## [What the task requires]
Print all of the data exactly, with no line missing.

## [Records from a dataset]
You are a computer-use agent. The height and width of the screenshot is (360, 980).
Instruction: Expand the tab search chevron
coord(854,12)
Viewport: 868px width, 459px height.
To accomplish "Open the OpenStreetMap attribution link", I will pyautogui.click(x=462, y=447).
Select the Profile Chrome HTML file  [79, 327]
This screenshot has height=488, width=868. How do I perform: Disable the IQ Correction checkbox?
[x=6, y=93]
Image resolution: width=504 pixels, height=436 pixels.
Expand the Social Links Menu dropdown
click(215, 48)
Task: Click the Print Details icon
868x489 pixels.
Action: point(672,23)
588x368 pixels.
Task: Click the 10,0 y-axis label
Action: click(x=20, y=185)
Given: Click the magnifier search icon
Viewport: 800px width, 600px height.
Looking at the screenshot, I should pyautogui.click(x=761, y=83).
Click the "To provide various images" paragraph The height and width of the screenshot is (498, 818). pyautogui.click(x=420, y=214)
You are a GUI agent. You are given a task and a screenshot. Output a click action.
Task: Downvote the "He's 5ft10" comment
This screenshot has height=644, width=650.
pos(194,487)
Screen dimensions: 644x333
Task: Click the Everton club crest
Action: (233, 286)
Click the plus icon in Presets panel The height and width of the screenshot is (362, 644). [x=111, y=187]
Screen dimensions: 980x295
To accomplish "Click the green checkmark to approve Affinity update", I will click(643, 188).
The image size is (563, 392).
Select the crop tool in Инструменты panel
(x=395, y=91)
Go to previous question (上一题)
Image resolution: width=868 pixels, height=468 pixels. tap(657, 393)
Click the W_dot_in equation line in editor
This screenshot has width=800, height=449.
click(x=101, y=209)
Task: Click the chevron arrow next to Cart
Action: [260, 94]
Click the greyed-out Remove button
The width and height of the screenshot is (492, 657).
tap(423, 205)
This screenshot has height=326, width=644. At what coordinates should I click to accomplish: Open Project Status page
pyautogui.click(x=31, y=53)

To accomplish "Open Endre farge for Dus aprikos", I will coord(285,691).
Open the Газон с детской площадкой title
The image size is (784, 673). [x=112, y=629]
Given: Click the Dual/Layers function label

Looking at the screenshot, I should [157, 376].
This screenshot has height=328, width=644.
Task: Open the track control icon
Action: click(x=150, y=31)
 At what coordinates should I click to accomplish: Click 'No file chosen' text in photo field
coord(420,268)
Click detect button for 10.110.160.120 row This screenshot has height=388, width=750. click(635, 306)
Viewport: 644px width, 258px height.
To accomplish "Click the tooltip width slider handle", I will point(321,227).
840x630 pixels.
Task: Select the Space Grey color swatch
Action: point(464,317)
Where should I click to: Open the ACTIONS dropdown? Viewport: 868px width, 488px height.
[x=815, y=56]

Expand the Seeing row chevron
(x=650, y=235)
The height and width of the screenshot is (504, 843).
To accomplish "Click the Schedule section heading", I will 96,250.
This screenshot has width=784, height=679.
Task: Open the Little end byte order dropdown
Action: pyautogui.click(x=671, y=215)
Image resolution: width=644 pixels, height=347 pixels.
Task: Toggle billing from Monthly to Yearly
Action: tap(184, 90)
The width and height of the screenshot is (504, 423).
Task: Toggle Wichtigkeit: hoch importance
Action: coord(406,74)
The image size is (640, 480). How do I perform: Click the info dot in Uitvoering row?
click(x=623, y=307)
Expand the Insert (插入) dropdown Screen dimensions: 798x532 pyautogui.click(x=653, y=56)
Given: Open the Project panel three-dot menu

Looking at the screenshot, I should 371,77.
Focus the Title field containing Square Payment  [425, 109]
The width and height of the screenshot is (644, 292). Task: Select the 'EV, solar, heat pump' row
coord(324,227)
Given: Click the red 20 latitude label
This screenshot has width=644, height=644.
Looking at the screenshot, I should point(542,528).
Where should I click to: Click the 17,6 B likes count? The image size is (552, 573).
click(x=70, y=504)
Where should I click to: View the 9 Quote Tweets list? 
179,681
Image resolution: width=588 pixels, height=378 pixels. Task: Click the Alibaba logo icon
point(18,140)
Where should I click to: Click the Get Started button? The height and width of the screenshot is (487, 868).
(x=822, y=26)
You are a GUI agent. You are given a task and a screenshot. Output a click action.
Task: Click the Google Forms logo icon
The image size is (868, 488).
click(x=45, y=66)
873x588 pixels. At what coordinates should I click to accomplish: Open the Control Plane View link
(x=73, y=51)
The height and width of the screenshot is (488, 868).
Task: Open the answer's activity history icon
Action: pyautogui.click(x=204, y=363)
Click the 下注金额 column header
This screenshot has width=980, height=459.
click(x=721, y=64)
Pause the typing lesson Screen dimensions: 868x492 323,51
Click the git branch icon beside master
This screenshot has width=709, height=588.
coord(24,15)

## [Finished exercise]
You are a computer-use agent. The height and width of the screenshot is (360, 980).
Instruction: Expand the tab search chevron
coord(854,12)
Viewport: 868px width, 459px height.
To accomplish "Open the OpenStreetMap attribution link", I will pyautogui.click(x=462, y=447).
Select the Profile Chrome HTML file  [79, 327]
This screenshot has height=488, width=868. How do I perform: Disable the IQ Correction checkbox?
[x=6, y=93]
Image resolution: width=504 pixels, height=436 pixels.
Expand the Social Links Menu dropdown
click(215, 48)
Task: Click the Print Details icon
868x489 pixels.
Action: point(672,23)
588x368 pixels.
Task: Click the 10,0 y-axis label
Action: click(x=20, y=185)
Given: Click the magnifier search icon
Viewport: 800px width, 600px height.
Looking at the screenshot, I should pyautogui.click(x=761, y=83).
Click the "To provide various images" paragraph The height and width of the screenshot is (498, 818). pyautogui.click(x=420, y=214)
You are a GUI agent. You are given a task and a screenshot. Output a click action.
Task: Downvote the "He's 5ft10" comment
This screenshot has height=644, width=650.
pos(194,487)
Screen dimensions: 644x333
Task: Click the Everton club crest
Action: (233, 286)
Click the plus icon in Presets panel The height and width of the screenshot is (362, 644). [x=111, y=187]
Screen dimensions: 980x295
To accomplish "Click the green checkmark to approve Affinity update", I will click(643, 188).
The image size is (563, 392).
Select the crop tool in Инструменты panel
(x=395, y=91)
Go to previous question (上一题)
Image resolution: width=868 pixels, height=468 pixels. tap(657, 393)
Click the W_dot_in equation line in editor
This screenshot has width=800, height=449.
click(x=101, y=209)
Task: Click the chevron arrow next to Cart
Action: [260, 94]
Click the greyed-out Remove button
The width and height of the screenshot is (492, 657).
tap(423, 205)
This screenshot has height=326, width=644. At what coordinates should I click to accomplish: Open Project Status page
pyautogui.click(x=31, y=53)

To accomplish "Open Endre farge for Dus aprikos", I will coord(285,691).
Open the Газон с детской площадкой title
The image size is (784, 673). [x=112, y=629]
Given: Click the Dual/Layers function label

Looking at the screenshot, I should [157, 376].
This screenshot has height=328, width=644.
Task: Open the track control icon
Action: click(x=150, y=31)
 At what coordinates should I click to accomplish: Click 'No file chosen' text in photo field
coord(420,268)
Click detect button for 10.110.160.120 row This screenshot has height=388, width=750. click(635, 306)
Viewport: 644px width, 258px height.
To accomplish "Click the tooltip width slider handle", I will point(321,227).
840x630 pixels.
Task: Select the Space Grey color swatch
Action: point(464,317)
Where should I click to: Open the ACTIONS dropdown? Viewport: 868px width, 488px height.
[x=815, y=56]

Expand the Seeing row chevron
(x=650, y=235)
The height and width of the screenshot is (504, 843).
To accomplish "Click the Schedule section heading", I will 96,250.
This screenshot has width=784, height=679.
Task: Open the Little end byte order dropdown
Action: pyautogui.click(x=671, y=215)
Image resolution: width=644 pixels, height=347 pixels.
Task: Toggle billing from Monthly to Yearly
Action: tap(184, 90)
The width and height of the screenshot is (504, 423).
Task: Toggle Wichtigkeit: hoch importance
Action: coord(406,74)
The image size is (640, 480). How do I perform: Click the info dot in Uitvoering row?
click(x=623, y=307)
Expand the Insert (插入) dropdown Screen dimensions: 798x532 pyautogui.click(x=653, y=56)
Given: Open the Project panel three-dot menu

Looking at the screenshot, I should 371,77.
Focus the Title field containing Square Payment  [425, 109]
The width and height of the screenshot is (644, 292). Task: Select the 'EV, solar, heat pump' row
coord(324,227)
Given: Click the red 20 latitude label
This screenshot has width=644, height=644.
Looking at the screenshot, I should point(542,528).
Where should I click to: Click the 17,6 B likes count? The image size is (552, 573).
click(x=70, y=504)
Where should I click to: View the 9 Quote Tweets list? 
179,681
Image resolution: width=588 pixels, height=378 pixels. Task: Click the Alibaba logo icon
point(18,140)
Where should I click to: Click the Get Started button? The height and width of the screenshot is (487, 868).
(x=822, y=26)
You are a GUI agent. You are given a task and a screenshot. Output a click action.
Task: Click the Google Forms logo icon
The image size is (868, 488).
click(x=45, y=66)
873x588 pixels. At what coordinates should I click to accomplish: Open the Control Plane View link
(x=73, y=51)
The height and width of the screenshot is (488, 868).
Task: Open the answer's activity history icon
Action: pyautogui.click(x=204, y=363)
Click the 下注金额 column header
This screenshot has width=980, height=459.
click(x=721, y=64)
Pause the typing lesson Screen dimensions: 868x492 323,51
Click the git branch icon beside master
This screenshot has width=709, height=588.
coord(24,15)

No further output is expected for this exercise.